Play No. 1: Fourth & Goal from the Houston 2-yard line
Really, this is an indictment of not only the fourth-down play but also the three that led to it. UConn was set up with a great opportunity following a Kevin Mensah 58-yard rush down to the Houston 4-yard line, but their next four plays were about as much of a train wreck as one could imagine. First, they tried to rush it with Thompkins, but it went for no gain. They then tried a screen to Mensah, but that too failed, falling incomplete. On third down, they decided it would be a good idea to go back to the run, but Thompkins was stopped two yards short of the goal line.
So, on fourth down, trailing by seven, what do they call? Well, since it worked so well the other two times on the drive, they decided to run Thompkins right up the gut, where he, predictably, got stuffed. This is nothing against Thompkins, he had a great game, touching the ball 20-plus times and gaining over 100 yards and a touchdown. But this is not his strength. Thompkins excels when he has room to work and make defenders miss, which is why he is often used in the passing game and always as a kick returner. But he is not a power back. That’s Mensah, and if you were going to decide to plunge up the middle on an all-or-nothing play (which itself is a highly questionable call), use him.
I’ll put it like this: On 4th-and-2, UConn decided to use their 5-foot-8, 185 pounds elusive back on a telegraphed run up the middle. It was like if in that same situation, the Titans opted to go with Dion Lewis instead of Derrick Henry, the Bears used Tarik Cohen instead of David Montgomery or the Patriots used James White instead of Sony Michel.
This next one, well, I don’t know if it’s worse, but it’s definitely close. With about 9:30 remaining in the game, UConn was faced with a fourth and six at the Houston 22, still down just seven. And, in typical hyper-conservative fashion, they opted to attempt a field goal.

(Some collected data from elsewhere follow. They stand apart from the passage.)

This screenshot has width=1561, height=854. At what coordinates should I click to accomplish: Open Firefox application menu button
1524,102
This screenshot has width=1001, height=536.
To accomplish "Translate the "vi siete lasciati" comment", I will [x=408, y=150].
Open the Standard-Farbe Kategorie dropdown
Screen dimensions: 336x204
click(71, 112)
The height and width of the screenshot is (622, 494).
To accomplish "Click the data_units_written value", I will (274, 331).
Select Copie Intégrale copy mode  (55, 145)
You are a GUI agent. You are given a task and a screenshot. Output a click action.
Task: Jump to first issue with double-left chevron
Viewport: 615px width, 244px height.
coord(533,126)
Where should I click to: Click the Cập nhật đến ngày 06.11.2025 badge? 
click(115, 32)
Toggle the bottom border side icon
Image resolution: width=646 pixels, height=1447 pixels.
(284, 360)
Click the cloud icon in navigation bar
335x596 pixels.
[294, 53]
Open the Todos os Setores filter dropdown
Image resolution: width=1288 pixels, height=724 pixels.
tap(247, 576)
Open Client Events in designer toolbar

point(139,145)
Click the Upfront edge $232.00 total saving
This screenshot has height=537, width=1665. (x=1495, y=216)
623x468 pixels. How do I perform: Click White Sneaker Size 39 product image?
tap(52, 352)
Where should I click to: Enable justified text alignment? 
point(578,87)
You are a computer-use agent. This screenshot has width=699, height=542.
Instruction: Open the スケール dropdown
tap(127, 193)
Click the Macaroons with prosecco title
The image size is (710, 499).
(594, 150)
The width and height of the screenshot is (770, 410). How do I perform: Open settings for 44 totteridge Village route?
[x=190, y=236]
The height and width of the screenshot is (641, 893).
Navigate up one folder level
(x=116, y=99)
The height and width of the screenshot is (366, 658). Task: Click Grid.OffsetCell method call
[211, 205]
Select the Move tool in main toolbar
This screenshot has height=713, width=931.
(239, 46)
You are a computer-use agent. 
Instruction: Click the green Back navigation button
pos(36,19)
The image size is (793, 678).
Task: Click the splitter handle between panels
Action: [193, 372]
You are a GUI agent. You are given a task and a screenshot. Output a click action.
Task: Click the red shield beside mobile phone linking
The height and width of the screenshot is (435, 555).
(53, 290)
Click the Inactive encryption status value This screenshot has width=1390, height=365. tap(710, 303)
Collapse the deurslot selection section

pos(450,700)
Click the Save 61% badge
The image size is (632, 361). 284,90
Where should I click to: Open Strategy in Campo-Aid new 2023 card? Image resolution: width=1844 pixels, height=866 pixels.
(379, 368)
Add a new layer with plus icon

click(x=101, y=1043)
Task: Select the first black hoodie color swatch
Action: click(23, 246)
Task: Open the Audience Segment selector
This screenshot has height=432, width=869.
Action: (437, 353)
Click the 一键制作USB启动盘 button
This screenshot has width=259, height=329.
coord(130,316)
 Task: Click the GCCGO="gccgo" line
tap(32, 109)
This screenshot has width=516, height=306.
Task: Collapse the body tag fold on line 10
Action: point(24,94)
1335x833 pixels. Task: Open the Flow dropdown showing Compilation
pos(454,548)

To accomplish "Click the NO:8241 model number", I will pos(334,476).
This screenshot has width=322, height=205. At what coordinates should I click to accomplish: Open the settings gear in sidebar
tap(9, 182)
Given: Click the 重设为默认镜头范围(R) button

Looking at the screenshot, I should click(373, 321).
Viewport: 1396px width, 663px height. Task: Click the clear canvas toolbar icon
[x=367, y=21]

Sure, nine-plus minutes is still a decent amount of time to get the ball back, but six yards is by no means insurmountable, and at some point when you’re sitting at 1-5 with your first real chance to win since the second game of the season, you have to take a risk. It really doesn’t matter that UConn ended up missing the 40-yard field goal, it’s a problem they even attempted it.
At this point in the game (and really, the season), so what if you don’t convert? You’ll be down seven points instead of four. After the drive, you still need a stop and a touchdown, all the field goal does is defend against Houston kicking and making a field goal of their own. Why didn’t they go for it? Well, I’ll let head coach Randy Edsall explain.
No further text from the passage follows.